┌──

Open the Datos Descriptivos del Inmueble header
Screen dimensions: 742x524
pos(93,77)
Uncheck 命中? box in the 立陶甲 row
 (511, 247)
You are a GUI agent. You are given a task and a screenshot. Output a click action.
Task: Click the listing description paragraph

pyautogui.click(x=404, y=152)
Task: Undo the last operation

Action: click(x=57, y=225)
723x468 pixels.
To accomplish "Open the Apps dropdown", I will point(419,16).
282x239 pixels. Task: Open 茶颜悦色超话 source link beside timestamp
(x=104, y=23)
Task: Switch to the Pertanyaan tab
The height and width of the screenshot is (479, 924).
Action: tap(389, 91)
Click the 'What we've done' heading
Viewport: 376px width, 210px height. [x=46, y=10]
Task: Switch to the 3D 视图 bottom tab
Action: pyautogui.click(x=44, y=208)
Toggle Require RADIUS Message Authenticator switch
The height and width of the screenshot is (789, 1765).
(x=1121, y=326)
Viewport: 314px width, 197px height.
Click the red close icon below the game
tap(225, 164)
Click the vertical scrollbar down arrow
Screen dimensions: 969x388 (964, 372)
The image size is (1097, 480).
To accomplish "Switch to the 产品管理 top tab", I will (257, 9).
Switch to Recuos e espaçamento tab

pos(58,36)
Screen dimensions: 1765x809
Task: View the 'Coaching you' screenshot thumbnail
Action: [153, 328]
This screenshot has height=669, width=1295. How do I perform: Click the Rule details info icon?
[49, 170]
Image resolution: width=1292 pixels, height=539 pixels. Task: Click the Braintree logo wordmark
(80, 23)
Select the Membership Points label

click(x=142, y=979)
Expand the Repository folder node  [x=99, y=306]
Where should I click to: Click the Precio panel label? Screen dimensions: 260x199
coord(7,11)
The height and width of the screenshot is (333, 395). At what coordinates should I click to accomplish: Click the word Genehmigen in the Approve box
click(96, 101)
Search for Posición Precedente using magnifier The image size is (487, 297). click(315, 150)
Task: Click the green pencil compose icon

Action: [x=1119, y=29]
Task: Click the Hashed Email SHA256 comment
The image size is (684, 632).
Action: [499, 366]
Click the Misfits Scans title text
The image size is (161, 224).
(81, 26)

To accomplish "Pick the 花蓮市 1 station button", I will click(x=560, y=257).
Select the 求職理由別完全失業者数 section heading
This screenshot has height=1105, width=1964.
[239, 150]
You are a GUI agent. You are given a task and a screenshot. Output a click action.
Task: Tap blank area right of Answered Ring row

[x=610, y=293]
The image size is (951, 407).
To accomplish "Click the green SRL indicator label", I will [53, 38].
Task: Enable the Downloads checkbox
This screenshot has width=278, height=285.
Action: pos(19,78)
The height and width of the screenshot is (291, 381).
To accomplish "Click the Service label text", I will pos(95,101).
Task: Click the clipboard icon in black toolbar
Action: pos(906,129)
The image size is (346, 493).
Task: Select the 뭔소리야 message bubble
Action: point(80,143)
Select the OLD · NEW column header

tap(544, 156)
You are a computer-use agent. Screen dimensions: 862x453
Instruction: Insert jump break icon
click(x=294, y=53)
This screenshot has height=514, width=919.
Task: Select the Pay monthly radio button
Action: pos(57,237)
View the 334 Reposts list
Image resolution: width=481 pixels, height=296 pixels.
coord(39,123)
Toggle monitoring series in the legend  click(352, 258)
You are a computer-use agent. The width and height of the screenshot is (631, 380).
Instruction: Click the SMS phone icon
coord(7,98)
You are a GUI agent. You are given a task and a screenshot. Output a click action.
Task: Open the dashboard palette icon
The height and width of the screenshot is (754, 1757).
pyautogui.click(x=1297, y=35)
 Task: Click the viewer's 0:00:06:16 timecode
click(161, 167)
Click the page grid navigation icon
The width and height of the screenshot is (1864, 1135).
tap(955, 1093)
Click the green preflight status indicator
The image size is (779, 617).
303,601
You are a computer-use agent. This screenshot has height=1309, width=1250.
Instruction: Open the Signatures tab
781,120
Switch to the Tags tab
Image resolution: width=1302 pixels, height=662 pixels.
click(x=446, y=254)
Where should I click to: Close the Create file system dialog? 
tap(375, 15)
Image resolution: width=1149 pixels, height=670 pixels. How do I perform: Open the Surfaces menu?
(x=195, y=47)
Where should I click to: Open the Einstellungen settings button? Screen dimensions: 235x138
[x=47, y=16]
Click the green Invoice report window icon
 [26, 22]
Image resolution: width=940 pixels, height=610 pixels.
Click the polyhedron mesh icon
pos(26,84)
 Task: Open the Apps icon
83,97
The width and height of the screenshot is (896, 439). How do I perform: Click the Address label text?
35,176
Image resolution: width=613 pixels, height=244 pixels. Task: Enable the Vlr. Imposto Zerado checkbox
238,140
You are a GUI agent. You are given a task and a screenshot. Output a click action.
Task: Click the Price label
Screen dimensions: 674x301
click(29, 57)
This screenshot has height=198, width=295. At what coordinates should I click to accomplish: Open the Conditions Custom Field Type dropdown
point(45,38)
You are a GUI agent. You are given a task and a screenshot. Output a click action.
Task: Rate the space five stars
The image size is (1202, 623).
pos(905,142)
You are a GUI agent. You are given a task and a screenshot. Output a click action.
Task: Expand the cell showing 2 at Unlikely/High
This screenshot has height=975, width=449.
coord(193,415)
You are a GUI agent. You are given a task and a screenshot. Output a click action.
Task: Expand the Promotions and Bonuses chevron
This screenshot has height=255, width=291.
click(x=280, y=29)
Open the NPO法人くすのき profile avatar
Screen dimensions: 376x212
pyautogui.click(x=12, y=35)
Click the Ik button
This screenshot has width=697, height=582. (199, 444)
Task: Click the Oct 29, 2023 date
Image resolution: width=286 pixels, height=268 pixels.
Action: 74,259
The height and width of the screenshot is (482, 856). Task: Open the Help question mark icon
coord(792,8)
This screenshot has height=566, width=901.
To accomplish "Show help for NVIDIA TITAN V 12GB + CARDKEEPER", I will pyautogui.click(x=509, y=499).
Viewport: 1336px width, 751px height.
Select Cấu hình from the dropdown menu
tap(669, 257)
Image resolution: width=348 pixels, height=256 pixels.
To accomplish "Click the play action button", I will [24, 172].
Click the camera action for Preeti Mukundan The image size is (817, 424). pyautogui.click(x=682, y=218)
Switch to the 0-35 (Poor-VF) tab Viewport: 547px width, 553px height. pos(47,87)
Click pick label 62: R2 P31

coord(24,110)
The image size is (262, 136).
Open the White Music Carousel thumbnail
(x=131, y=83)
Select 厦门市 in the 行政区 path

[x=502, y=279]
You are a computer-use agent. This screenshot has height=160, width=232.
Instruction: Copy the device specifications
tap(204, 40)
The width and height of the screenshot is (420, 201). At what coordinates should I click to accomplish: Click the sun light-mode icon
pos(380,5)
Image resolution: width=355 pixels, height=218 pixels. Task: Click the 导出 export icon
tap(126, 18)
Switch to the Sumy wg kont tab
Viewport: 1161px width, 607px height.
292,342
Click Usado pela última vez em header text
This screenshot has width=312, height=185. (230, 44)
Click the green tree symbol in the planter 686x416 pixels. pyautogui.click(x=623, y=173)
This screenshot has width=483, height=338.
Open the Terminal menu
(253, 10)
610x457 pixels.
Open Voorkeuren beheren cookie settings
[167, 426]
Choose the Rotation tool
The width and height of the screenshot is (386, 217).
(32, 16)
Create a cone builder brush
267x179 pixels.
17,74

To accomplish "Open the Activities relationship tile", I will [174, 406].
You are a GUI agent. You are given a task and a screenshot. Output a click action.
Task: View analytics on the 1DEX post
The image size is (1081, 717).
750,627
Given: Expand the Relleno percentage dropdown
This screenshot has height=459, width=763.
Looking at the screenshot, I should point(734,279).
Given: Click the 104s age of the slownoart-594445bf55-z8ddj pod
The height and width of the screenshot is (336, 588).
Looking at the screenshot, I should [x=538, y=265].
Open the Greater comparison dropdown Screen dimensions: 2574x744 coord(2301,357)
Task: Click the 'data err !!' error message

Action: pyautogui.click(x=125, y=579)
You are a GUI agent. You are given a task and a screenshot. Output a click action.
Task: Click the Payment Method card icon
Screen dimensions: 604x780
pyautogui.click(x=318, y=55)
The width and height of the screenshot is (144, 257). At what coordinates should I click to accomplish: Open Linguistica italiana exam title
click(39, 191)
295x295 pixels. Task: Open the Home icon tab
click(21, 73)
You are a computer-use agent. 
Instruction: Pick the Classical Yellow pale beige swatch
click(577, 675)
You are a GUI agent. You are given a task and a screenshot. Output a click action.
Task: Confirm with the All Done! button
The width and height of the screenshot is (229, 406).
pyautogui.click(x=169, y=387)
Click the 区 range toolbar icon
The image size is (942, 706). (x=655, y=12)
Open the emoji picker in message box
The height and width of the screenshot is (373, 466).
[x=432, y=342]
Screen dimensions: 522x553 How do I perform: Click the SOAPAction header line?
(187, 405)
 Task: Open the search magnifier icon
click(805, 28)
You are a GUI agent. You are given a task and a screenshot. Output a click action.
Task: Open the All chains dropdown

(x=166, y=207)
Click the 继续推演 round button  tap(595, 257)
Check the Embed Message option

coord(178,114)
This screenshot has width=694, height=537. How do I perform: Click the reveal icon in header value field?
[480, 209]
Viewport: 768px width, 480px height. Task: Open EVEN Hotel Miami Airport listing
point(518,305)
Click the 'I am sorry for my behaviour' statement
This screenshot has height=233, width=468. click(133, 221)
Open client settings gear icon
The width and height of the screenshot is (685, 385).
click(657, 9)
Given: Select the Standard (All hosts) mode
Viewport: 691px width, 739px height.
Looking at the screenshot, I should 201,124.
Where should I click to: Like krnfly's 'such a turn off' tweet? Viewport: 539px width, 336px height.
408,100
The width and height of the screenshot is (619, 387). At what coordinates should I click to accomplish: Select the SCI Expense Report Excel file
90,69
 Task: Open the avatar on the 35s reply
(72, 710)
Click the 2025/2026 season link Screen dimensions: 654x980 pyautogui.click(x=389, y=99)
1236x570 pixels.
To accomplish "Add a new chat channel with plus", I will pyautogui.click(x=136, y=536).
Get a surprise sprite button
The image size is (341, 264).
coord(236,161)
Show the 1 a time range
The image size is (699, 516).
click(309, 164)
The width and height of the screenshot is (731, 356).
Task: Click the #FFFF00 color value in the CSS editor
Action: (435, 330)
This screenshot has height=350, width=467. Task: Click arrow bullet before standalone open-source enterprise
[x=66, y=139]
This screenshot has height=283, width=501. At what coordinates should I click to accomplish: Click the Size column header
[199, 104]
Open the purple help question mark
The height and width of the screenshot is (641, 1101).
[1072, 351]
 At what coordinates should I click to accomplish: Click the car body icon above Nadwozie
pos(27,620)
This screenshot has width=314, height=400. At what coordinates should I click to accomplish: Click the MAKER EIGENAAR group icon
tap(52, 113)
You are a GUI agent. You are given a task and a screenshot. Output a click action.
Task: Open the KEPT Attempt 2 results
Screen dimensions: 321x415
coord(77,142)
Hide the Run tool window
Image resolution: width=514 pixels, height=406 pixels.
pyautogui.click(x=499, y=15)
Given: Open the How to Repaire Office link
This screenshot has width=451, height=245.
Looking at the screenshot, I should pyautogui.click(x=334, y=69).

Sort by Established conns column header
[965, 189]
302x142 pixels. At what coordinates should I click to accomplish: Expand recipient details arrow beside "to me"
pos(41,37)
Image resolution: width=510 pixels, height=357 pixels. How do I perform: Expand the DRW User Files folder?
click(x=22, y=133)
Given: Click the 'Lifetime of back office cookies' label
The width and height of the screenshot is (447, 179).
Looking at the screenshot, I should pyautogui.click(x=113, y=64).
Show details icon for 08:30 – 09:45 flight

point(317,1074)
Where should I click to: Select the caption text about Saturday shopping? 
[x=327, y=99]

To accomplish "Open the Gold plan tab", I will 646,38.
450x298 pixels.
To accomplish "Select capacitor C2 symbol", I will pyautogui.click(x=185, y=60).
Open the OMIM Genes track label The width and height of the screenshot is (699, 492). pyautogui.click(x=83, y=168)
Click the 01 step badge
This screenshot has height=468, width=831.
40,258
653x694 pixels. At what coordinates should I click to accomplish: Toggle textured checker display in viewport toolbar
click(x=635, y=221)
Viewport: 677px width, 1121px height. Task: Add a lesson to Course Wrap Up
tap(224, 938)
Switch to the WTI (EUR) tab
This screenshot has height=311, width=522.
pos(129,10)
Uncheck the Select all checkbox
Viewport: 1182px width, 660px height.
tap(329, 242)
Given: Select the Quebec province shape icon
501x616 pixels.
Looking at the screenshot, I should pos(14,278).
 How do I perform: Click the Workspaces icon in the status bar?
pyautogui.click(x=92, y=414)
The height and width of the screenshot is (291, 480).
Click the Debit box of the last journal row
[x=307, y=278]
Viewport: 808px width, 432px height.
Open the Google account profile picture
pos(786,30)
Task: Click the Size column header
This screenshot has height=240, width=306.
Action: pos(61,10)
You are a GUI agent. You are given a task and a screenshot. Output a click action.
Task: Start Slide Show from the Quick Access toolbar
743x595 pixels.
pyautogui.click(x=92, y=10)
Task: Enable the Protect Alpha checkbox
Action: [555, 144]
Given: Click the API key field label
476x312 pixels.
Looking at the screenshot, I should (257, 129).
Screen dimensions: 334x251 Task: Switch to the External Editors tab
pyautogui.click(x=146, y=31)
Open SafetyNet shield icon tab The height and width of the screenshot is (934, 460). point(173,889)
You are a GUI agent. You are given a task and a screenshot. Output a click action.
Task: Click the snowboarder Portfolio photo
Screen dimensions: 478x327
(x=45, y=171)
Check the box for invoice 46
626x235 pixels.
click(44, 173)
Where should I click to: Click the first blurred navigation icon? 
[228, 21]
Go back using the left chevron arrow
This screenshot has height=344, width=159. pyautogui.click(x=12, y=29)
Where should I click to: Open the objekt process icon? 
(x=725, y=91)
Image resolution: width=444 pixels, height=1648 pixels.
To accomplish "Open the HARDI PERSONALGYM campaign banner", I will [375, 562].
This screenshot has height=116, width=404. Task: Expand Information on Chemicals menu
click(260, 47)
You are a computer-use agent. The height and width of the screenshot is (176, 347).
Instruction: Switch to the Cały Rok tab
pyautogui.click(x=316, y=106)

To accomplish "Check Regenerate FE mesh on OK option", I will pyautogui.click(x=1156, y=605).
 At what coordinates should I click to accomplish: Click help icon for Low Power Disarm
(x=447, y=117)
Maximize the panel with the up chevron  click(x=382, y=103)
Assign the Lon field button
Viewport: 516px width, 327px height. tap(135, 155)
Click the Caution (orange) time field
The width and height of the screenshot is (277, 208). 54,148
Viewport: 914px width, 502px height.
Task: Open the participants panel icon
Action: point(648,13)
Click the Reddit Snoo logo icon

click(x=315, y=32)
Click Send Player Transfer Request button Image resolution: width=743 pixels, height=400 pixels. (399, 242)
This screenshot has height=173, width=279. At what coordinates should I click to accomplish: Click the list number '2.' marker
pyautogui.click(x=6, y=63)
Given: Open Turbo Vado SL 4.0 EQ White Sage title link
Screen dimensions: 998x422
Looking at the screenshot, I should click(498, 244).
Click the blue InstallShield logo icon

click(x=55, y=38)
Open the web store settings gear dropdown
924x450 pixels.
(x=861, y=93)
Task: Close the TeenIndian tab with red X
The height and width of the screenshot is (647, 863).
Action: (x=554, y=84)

└──

**Prompt**:
Look in the material above for the line with "Given: Click the 'Lifetime" and the line with "Task: Click the Size column header", and transcribe exactly those lines and all lines between them, nothing more.

**Your response**:
Given: Click the 'Lifetime of back office cookies' label
The width and height of the screenshot is (447, 179).
Looking at the screenshot, I should pyautogui.click(x=113, y=64).
Show details icon for 08:30 – 09:45 flight

point(317,1074)
Where should I click to: Select the caption text about Saturday shopping? 
[x=327, y=99]

To accomplish "Open the Gold plan tab", I will 646,38.
450x298 pixels.
To accomplish "Select capacitor C2 symbol", I will pyautogui.click(x=185, y=60).
Open the OMIM Genes track label The width and height of the screenshot is (699, 492). pyautogui.click(x=83, y=168)
Click the 01 step badge
This screenshot has height=468, width=831.
40,258
653x694 pixels. At what coordinates should I click to accomplish: Toggle textured checker display in viewport toolbar
click(x=635, y=221)
Viewport: 677px width, 1121px height. Task: Add a lesson to Course Wrap Up
tap(224, 938)
Switch to the WTI (EUR) tab
This screenshot has height=311, width=522.
pos(129,10)
Uncheck the Select all checkbox
Viewport: 1182px width, 660px height.
tap(329, 242)
Given: Select the Quebec province shape icon
501x616 pixels.
Looking at the screenshot, I should pos(14,278).
 How do I perform: Click the Workspaces icon in the status bar?
pyautogui.click(x=92, y=414)
The height and width of the screenshot is (291, 480).
Click the Debit box of the last journal row
[x=307, y=278]
Viewport: 808px width, 432px height.
Open the Google account profile picture
pos(786,30)
Task: Click the Size column header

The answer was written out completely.